Кибер-вождь
Шрифт:
— Я жду вас, парни. Я сделал все необходимое. Мы разместим человека у нас, в Баканаре.
— Я и не сомневался в ваших словах, босс. А где Сид?
— Готовится к встрече высокого гостя. Ведь, кроме места содержания, надо обосновать арест документально. Не можем же мы, после всего случившегося, отдавать его в полицию…
— Никоим образом, босс. Его могут убить в камере, чтобы оправдать огневой контакт. К тому же нам нельзя засвечивать проект.
— Я бы хотел этого меньше всего.
— Я очень рад, босс, что наши позиции совпали.
Этикет позвал остальных с радара кодовым сигналом.

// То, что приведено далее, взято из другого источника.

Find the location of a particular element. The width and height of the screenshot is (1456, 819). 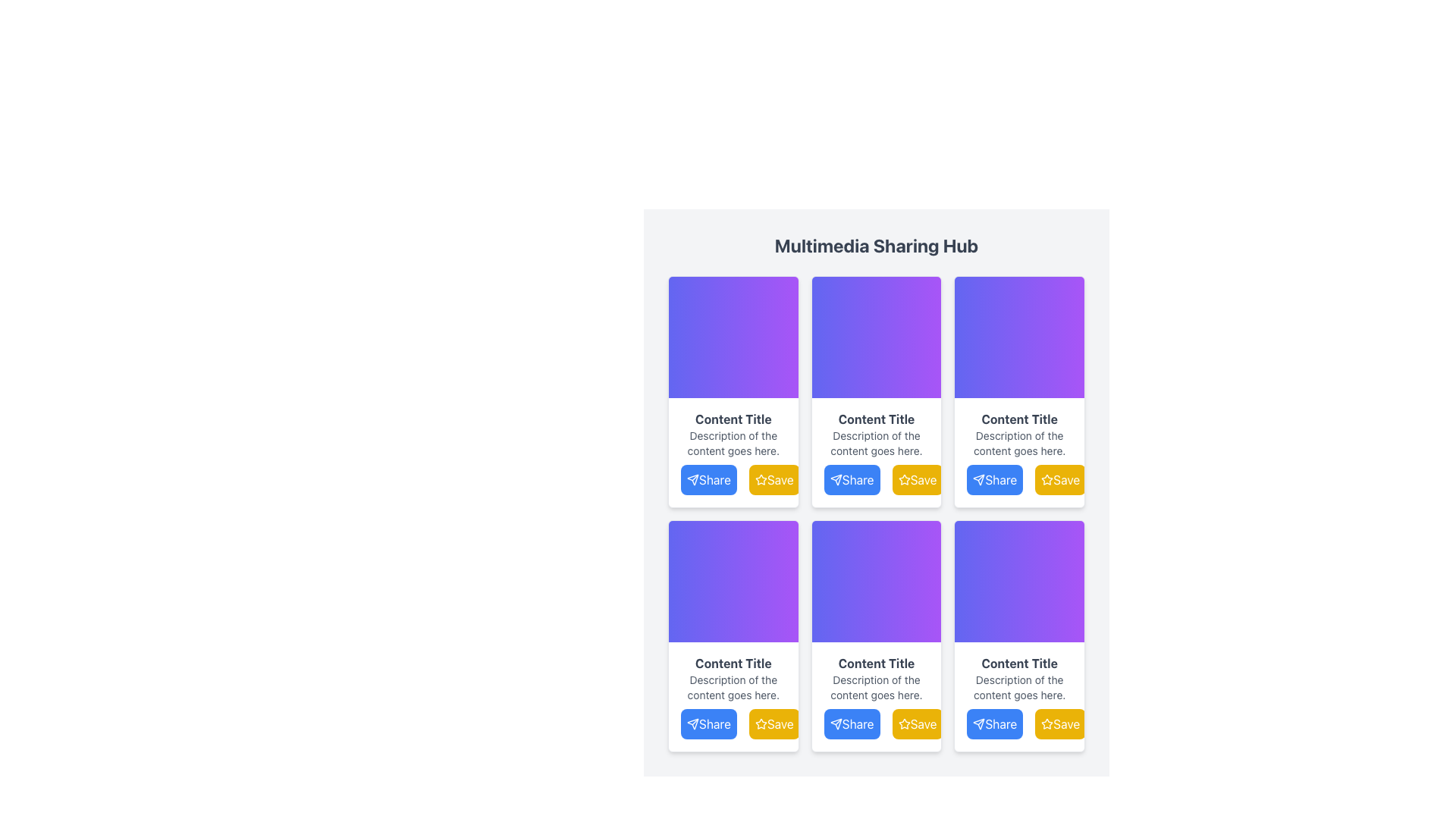

the small blue paper plane icon within the 'Share' button located below the third content card in the grid layout is located at coordinates (979, 479).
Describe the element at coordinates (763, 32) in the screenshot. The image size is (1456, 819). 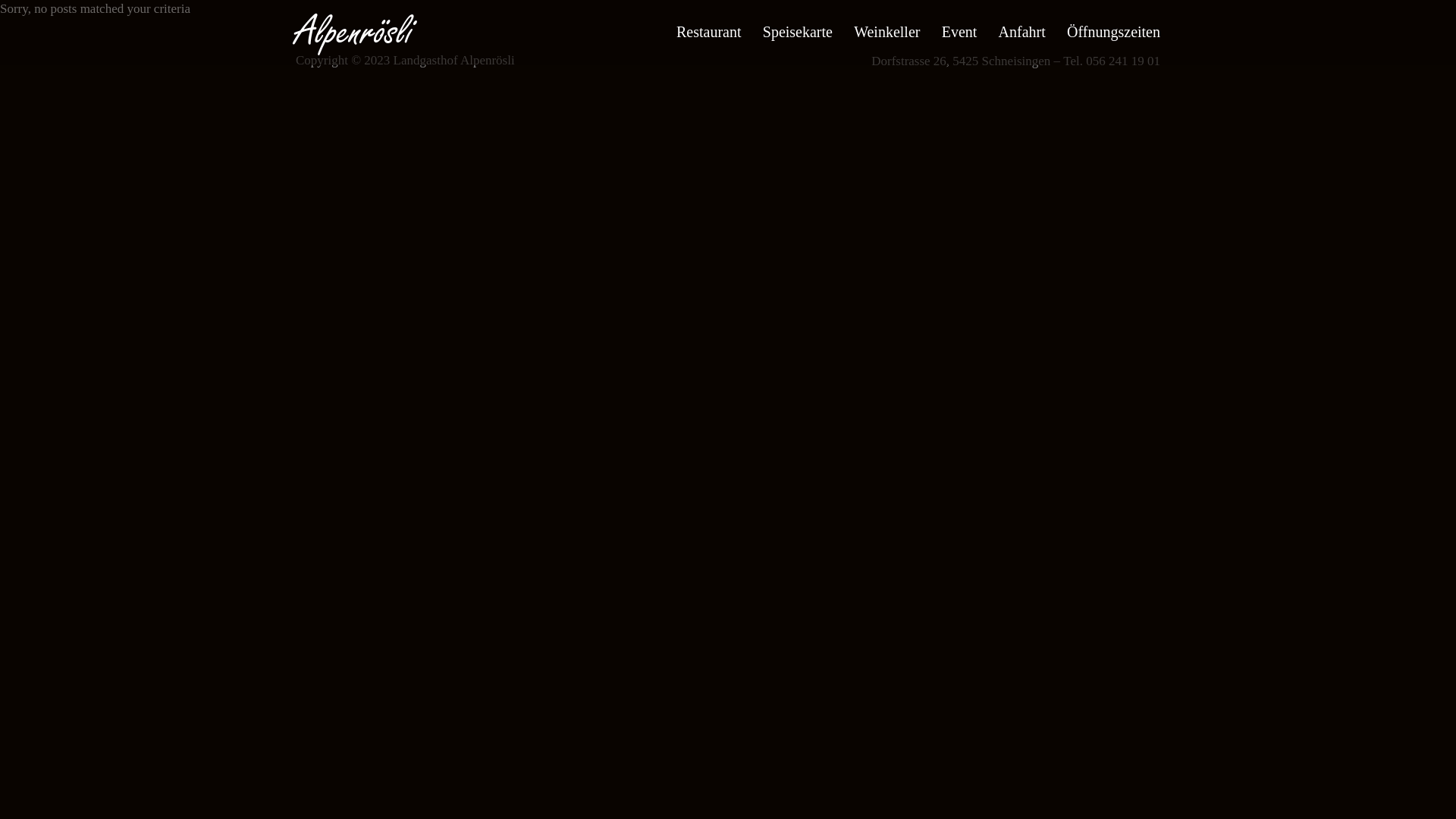
I see `'Speisekarte'` at that location.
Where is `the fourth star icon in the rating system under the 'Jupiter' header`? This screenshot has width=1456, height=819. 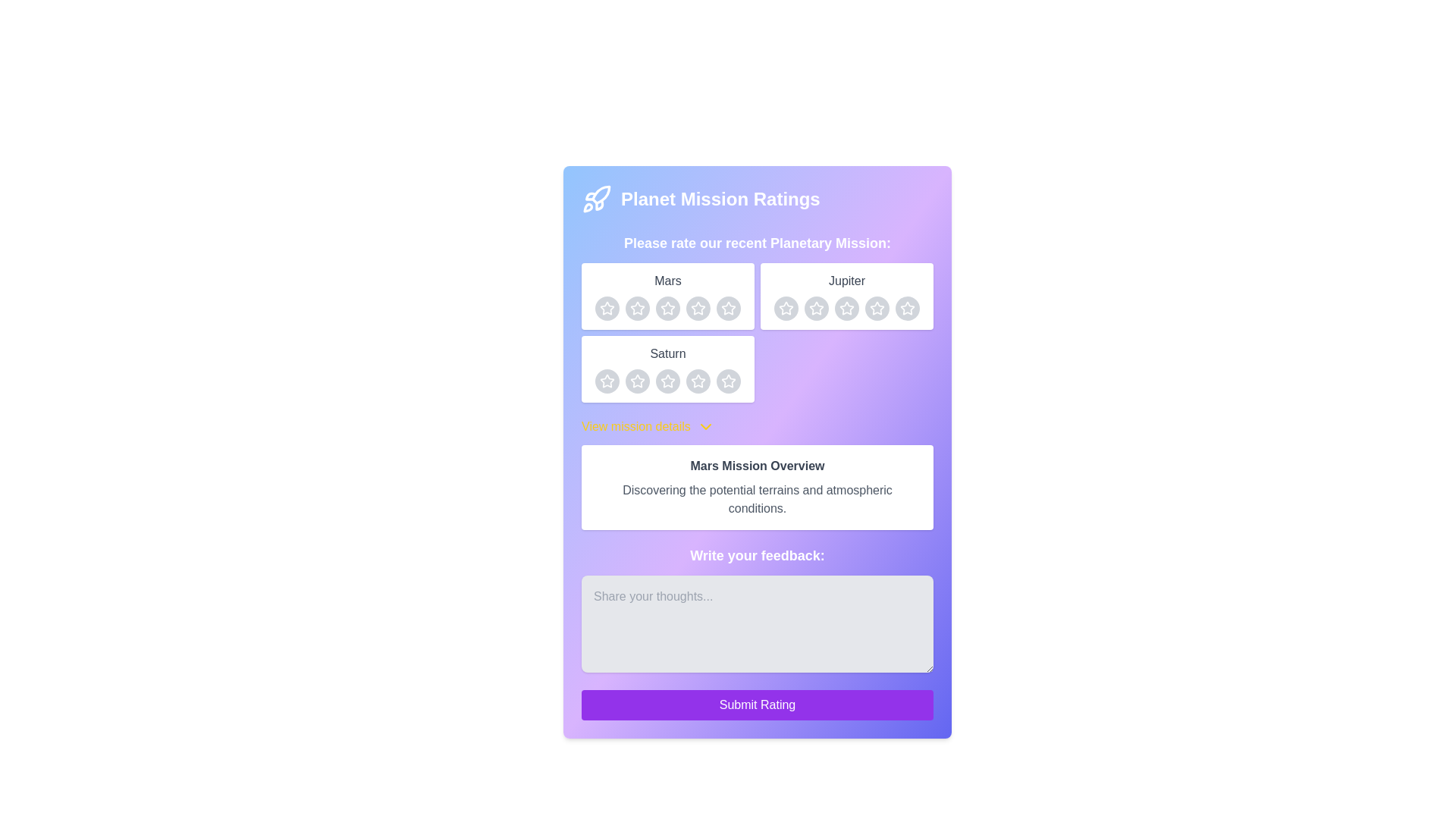
the fourth star icon in the rating system under the 'Jupiter' header is located at coordinates (786, 307).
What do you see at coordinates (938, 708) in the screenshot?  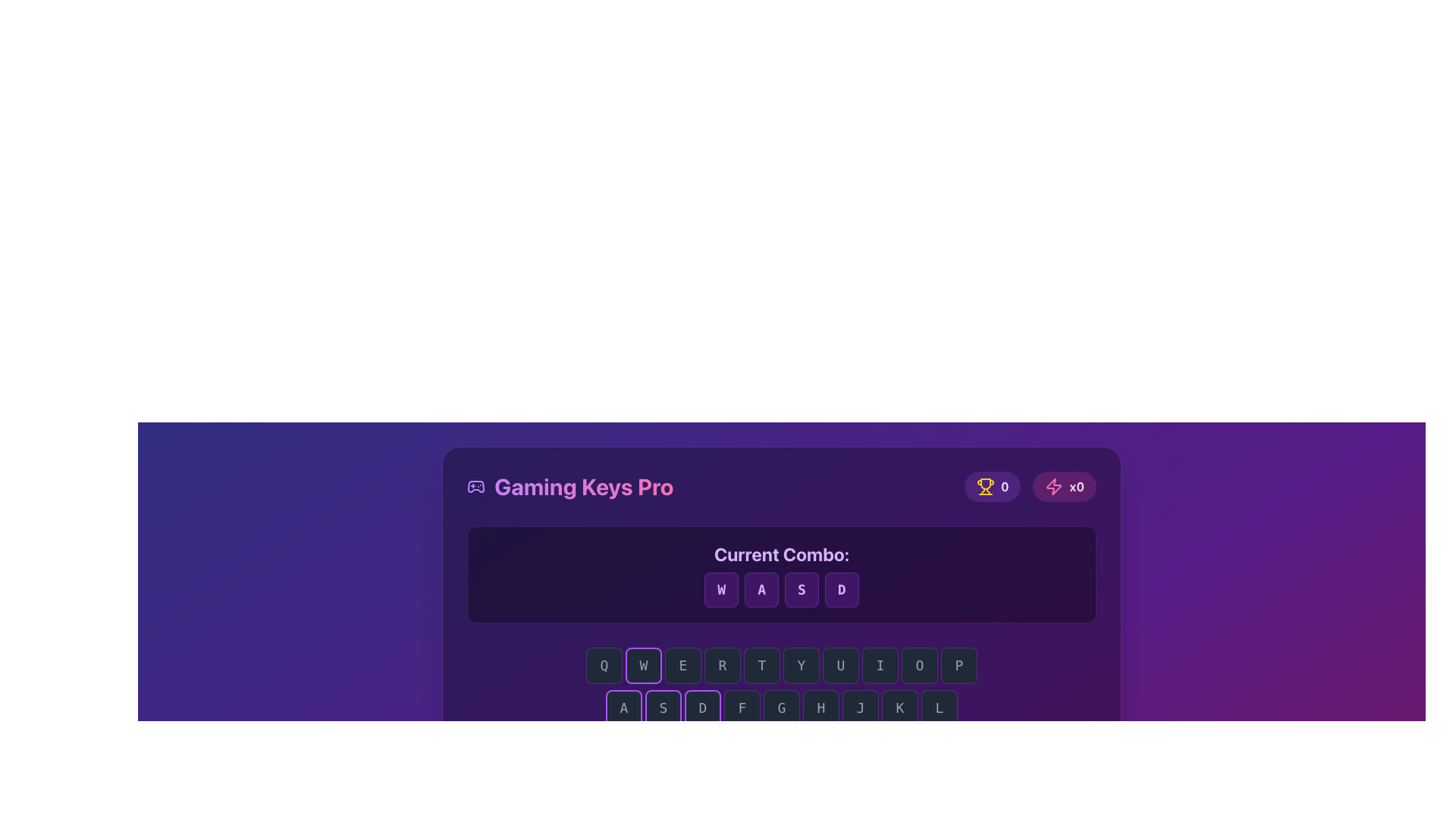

Из темноты показались еще три фигуры. В самой большой тени Хиллари сразу узнал Ветерана. Ковша он тоже разглядел — по прямой осанке и твердому шагу. А вот кто это идет между ними?.. Высокий, сутулый, бредет шаткой походкой,
Странная троица подходит ближе, останавливается. Теперь можно рассмотреть высокого парня. Спутанные, слипшиеся, грязные, давно немытые и не чесанные волосы. Высокий лоб, глаза скрыты густыми тенями, вдавленные скулы, рельефное, с глубокими складками лицо. Во всем его облике — усталость, смешанная с недоверием, тоской и враждебностью.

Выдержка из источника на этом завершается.